We suggest you use the numpy.random package for this purpose.

<br>

### Ideas
***

1. Covid hospital admissions with variables gender, age, vaccination status, underlying health condition

2. Voter turnout with possible variables age, socio-economic status, family history of voting, proximity to polling station, day of voting, political mobilisation, type of election, compulsory voting

<br>

### Intention & Scope
***

Simulate a dataset investigating voter turnout in Ireland. I intend to do this by showing the results of whether a person chooses to exercise their right to vote in an election/referendum or not.  

<br>

### Variables to Investigate
***

Main point to investigate: whether a person votes in a particular election or not

Other Variables to investigate:  

- age of citizen  
- voter location
- type of election  

The final variable will be the outcome of whether a person chooses to vote or not based on the relationships between the different variables.  


<br>

### Background: Who is Entitled to Vote?
***

Election: General election (and Presidential)  
Entitled to vote: Citizens 18 and over; British citizens resident  
To calculate estimated Voting-Age Population: Population aged 18 and over minus non-Irish citizens but including British citizens  

Election: Referendum  
Entitled to vote: Irish citizens aged 18 and over  
To calculate estimated Voting-Age Population: Population aged 18 and overminus all non-Irish citizens (i.e. excluding British citizens resident in Ireland)  

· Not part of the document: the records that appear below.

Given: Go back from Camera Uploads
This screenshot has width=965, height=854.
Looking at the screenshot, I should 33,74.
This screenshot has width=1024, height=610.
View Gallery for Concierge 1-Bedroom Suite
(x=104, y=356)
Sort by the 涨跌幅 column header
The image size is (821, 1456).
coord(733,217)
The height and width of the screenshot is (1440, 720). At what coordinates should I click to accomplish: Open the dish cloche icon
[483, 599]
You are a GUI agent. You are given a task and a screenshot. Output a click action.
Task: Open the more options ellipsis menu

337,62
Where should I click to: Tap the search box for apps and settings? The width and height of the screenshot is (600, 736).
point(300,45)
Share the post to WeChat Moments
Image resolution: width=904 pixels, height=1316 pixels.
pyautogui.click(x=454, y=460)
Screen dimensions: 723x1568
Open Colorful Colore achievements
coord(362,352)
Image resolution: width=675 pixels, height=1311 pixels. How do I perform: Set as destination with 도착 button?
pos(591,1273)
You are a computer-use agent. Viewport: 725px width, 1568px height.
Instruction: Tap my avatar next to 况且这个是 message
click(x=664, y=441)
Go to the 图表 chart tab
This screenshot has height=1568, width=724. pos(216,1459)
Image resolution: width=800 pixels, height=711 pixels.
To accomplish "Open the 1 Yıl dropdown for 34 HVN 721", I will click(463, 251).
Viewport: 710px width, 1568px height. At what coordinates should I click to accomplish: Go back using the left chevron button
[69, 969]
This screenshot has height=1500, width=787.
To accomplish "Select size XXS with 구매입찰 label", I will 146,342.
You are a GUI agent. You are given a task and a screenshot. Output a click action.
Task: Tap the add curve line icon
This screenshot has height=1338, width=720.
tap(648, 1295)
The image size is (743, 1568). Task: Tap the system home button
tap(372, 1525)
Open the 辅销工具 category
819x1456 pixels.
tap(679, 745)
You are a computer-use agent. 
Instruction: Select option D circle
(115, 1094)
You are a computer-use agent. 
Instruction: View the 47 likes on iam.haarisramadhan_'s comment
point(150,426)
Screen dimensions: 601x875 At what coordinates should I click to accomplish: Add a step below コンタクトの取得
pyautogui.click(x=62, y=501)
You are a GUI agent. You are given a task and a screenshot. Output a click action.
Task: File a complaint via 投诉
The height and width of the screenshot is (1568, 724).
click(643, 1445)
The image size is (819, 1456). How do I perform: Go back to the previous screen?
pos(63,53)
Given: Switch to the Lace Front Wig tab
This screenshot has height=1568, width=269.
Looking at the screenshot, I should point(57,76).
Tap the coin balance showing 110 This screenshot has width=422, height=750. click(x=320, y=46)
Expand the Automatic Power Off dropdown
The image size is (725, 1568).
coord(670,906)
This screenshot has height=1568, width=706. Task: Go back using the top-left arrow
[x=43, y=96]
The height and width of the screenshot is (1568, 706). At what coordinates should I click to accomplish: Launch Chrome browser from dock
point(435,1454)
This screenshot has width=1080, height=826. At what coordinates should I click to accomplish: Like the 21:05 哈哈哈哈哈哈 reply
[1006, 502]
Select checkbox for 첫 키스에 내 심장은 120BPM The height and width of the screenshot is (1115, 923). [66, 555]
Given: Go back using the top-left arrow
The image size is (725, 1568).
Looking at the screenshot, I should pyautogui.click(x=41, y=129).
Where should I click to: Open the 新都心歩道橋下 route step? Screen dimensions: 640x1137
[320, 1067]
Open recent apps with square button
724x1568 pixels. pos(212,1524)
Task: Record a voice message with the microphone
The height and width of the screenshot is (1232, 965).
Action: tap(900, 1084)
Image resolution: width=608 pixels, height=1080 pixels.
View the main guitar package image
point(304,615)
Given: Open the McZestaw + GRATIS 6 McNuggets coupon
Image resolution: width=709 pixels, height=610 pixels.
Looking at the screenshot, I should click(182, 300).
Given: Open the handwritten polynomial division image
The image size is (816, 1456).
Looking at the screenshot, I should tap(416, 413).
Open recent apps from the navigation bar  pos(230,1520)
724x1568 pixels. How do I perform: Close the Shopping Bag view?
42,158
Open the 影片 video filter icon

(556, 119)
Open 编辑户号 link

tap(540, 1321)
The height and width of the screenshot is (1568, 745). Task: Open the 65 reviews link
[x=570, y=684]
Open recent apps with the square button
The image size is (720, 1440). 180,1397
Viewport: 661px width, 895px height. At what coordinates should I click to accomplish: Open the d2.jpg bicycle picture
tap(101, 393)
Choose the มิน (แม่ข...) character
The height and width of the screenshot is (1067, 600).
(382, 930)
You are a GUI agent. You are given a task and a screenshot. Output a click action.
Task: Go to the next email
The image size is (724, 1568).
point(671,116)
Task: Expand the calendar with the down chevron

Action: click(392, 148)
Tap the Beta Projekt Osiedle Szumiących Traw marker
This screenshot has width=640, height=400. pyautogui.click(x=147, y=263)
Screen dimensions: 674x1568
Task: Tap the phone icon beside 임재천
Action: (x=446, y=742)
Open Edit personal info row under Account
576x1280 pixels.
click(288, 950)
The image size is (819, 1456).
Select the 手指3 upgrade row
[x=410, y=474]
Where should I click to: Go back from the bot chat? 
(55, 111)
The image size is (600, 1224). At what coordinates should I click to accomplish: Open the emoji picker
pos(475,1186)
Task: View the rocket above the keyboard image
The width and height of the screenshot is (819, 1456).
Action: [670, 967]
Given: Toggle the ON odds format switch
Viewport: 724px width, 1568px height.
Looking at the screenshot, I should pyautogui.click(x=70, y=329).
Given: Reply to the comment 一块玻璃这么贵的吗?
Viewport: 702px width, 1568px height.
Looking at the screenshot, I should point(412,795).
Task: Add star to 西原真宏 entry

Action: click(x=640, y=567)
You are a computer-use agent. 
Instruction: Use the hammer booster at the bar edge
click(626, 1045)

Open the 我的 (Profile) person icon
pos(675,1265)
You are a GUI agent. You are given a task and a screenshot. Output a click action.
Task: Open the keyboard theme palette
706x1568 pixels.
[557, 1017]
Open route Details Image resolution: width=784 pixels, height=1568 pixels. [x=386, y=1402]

Election: Local elections  
Entitled to vote: All residents (of 12 months) aged 18 or over  
To calculate estimated Voting-Age Population: Population aged 18 and over  

Election: European elections  
Entitled to vote: Irish citizens and all residents who are citizens of EU Member States  
To calculate estimated Voting-Age Population: Population aged 18 and over minus non-EU citizens  

*Ref:* Data oireachtais

<br>

### Investigating Voter Turnout in Ireland
***

From data.oireachtais.ie - Turnout amongst the 18-25 age groups is lower than average in most European countries.
Cross-national data from the European Social Survey, analysed by political scientist James
Sloam, found that average reported turnout since 2000 in 30 Europe countries among the
18-25 age category was 59% compared with 82% reported turnout amongst the population
as a whole. The Survey also found that there is a strong socio-economic dynamic to this
pattern: young people with low levels of educational achievement who are eligible to vote do
so in ‘alarmingly small numbers’ (average of 25% since across the 15 European States).... higher turnout has tended to be associated with middle class areas and lower turnouts with working class areas for general elections up to 2002.... very high turnout levels were associated with mainly middle class
and mainly settled areas (that is experiencing relatively little population in migration
compared with other parts of the city). He also found that turnout was, relatively speaking,
higher in older working class communities which tend to be settled. A key determent of turnout, perhaps equally important to the socio-economic background of an area, appears to
be the extent to which an area is ‘settled’ or experiences regular population change. 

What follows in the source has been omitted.